Wednesday, September 18, 2013

Captain One-Eye's prostitution problem

We don’t sign contracts or any of that nonsense. Here, you give your word and shake hands. If you keep your side of the deal, no problem. If you don't? Problem.” Saying this, the salty Colombian sailor made a shooting pistol gesture with his hand, squinting the eye that wasn't covered by an eye patch as he took casual aim.



Our passports weren't ready, nothing to do but come back later, but the Cartagena heat was enough to melt the most ardent of itineraries, and what would be a better use of time than lolling around a crumbling yacht harbor, listening to an eye-patched sailor anyway?


He was explaining that Colombia is a culture of honesty. “If we make a deal, and I cheat you? Que me jodes. If you cheat me...” a shrug of the shoulders. Clearly there would be no other option than reliable-calliber justice, if you cheat Captain One-Eye.



He went on to explain that this was the problem with Obama and the prostitutes.


“Obama and the whatnow?” I asked, having been completely out of touch for 5-to-50 days.


The scandal of Secret Service members contracting with prostitutes in Cartagena had broken a week before my arrival in the city. In the US everyone was (pretending to be) shocked that Secret Service agents, single young testosteroney men pursuing a cinematastic career that is remarkably boring despite the constant possibility of death and/or glory, who suddenly found themselves in a place like Cartagena, had gone dancing and come back with hookers.

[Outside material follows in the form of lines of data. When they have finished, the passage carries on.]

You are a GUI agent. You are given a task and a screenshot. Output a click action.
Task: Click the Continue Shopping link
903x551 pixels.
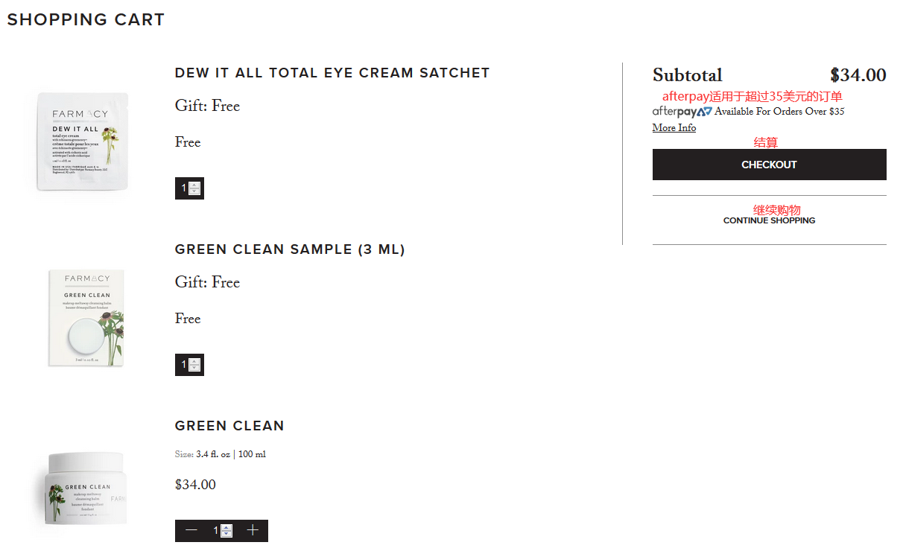click(x=769, y=220)
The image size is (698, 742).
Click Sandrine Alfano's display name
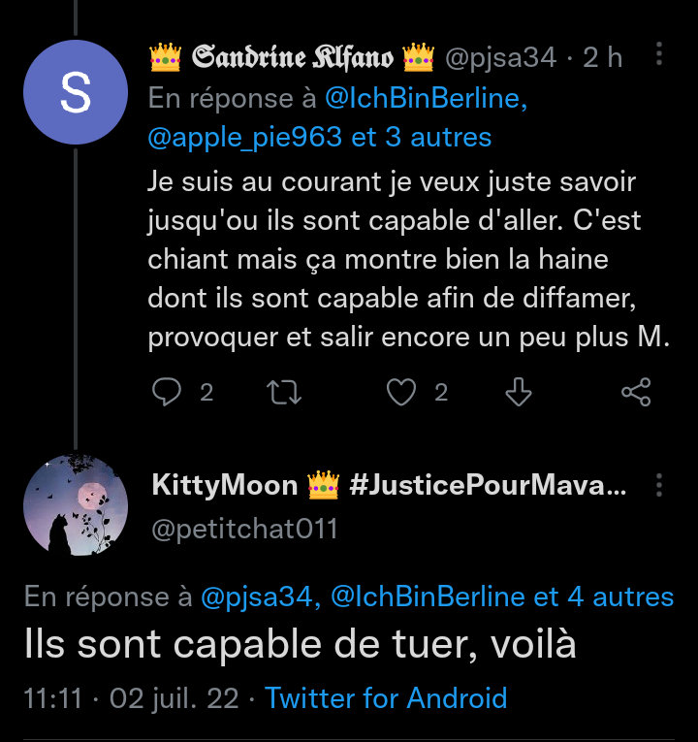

How astonishing!


In Colombia, on the other hand, no one cared a whit that they had gotten hookers. That was uninteresting. The scandal in Cartagena was that they hadn’t paid up as agreed.


The story was that the agents has misunderstood the price, so when the time came to pay up, some of the agents reneged on their agreement. This was unacceptable to el Capitan. “You get a woman, you pay the woman. If you don't understand what you agreed to? That is your problem, you agreed.”

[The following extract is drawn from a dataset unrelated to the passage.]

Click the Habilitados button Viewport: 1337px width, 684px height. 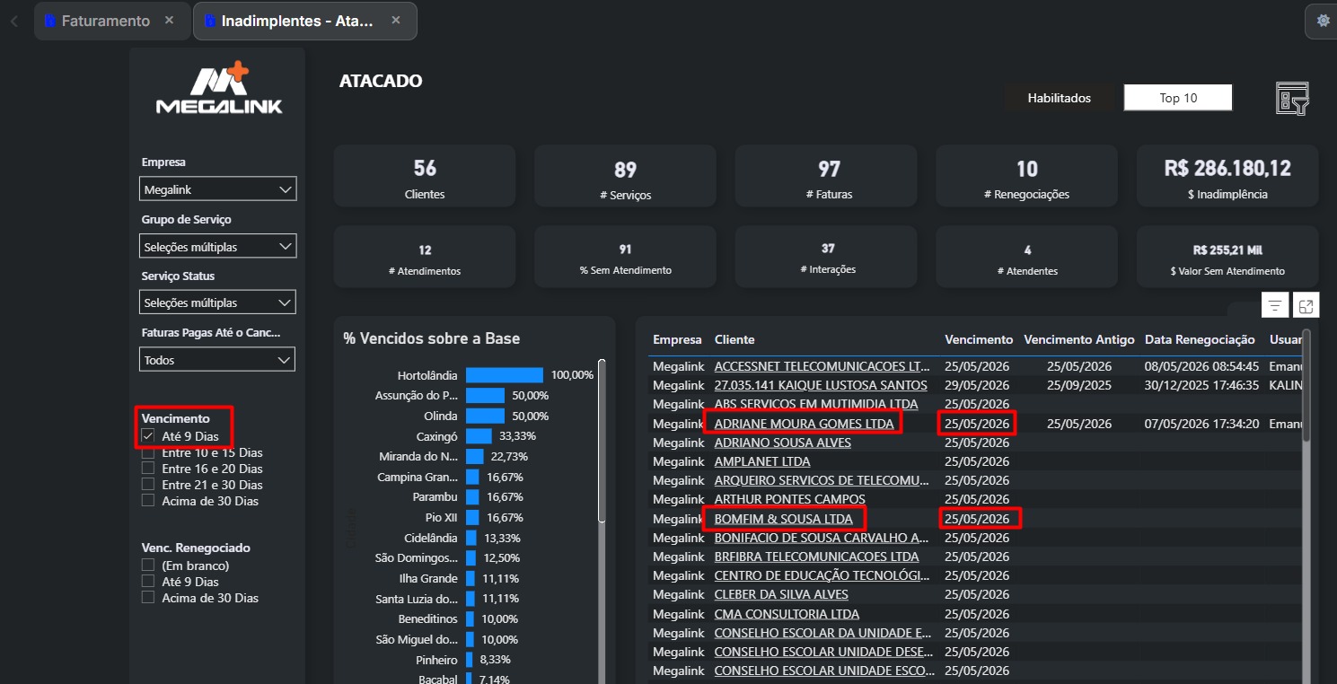tap(1060, 98)
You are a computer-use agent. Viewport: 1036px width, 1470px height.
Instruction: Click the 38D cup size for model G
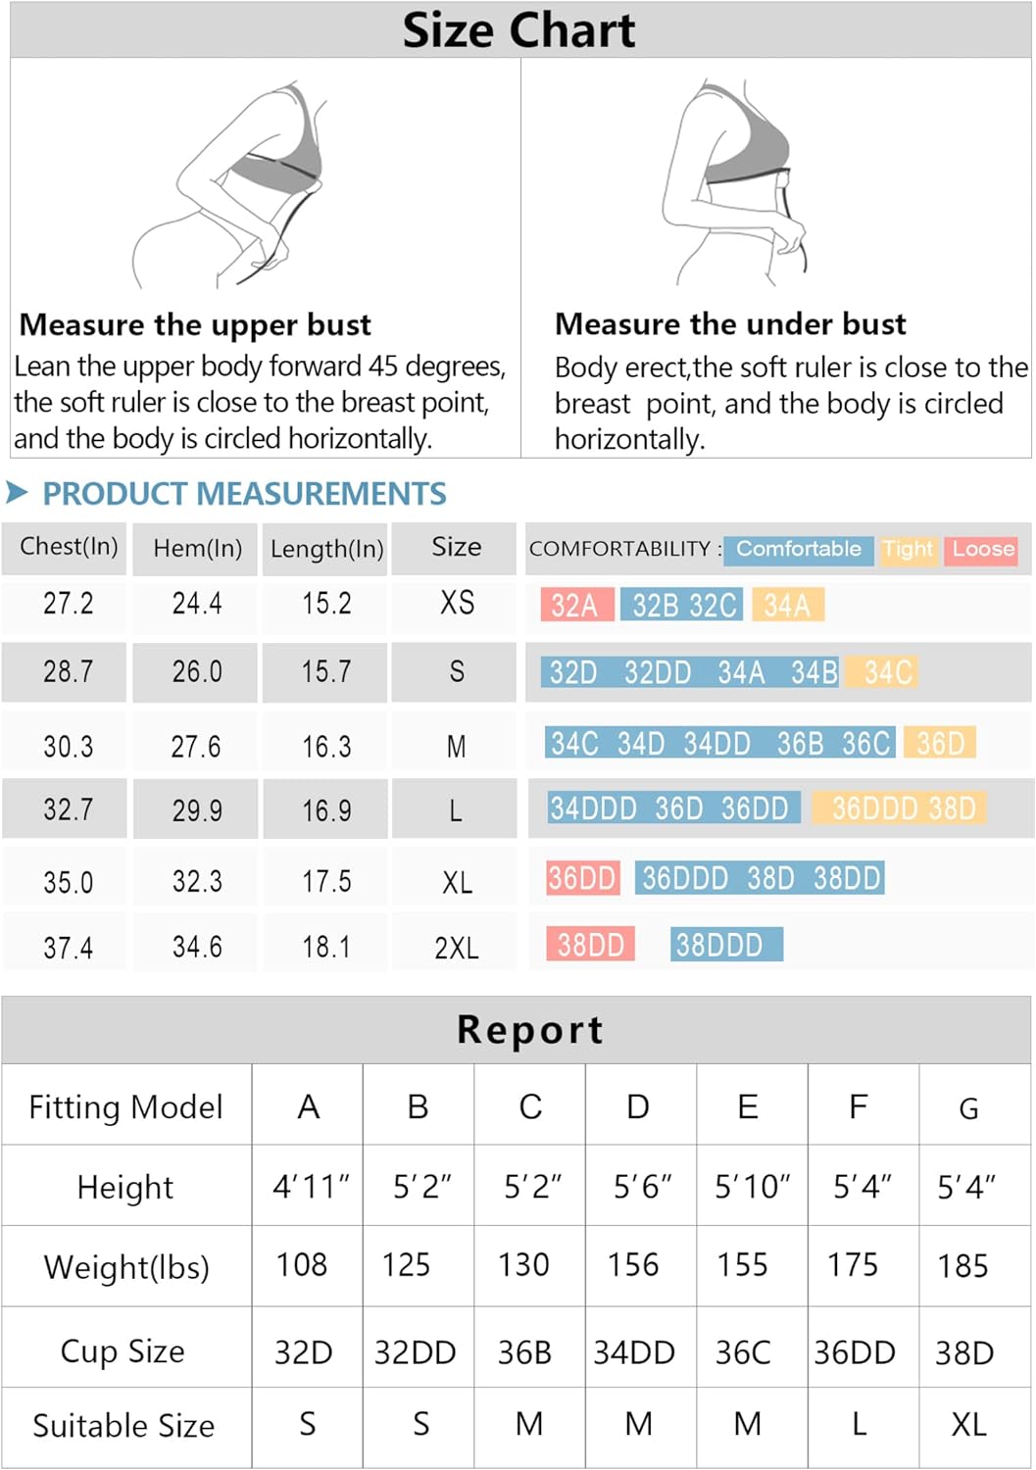tap(965, 1352)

He sat back in his seat, disappointed at the failure in etiquette. I felt embarrassed for my countrymen, and apologetic. “I'm sorry Captain, I'm sure next time they'll be paradigms of moral virtue, and pay for their prostitutes like good, respectable men.”




Did I mention you encounter other perspectives when you travel?

Sunday, May 27, 2012

A Cartagena Surprise.


Old Town, Cathedral on
right, Botero on the left.
Buy a coconut, carriage
ride, or colonial balcony.

Cartagena has three main sections (plus the long expanse of skyscraper hotels and offices stretching off down the coast). The Old Town is the primary tourist section, with museums, shops, and discotecas, where old walls, either crumbling or restored, line the narrow streets with colorful exuberance and colonial history. (There’s an expensive restaurant where the slave market used to be.)  Rooms here cost 3-4 suitcases full of money.



San Diego.
To the northeast is San Diego, for the still-affluent but not extravagantly so. The buildings are all in good condition, the paint new, the personality slightly bleached. A relative bargain, it only takes one suitcase full of cash to spend the night here. This is where the well-to-do Colombian tourists seem to stay.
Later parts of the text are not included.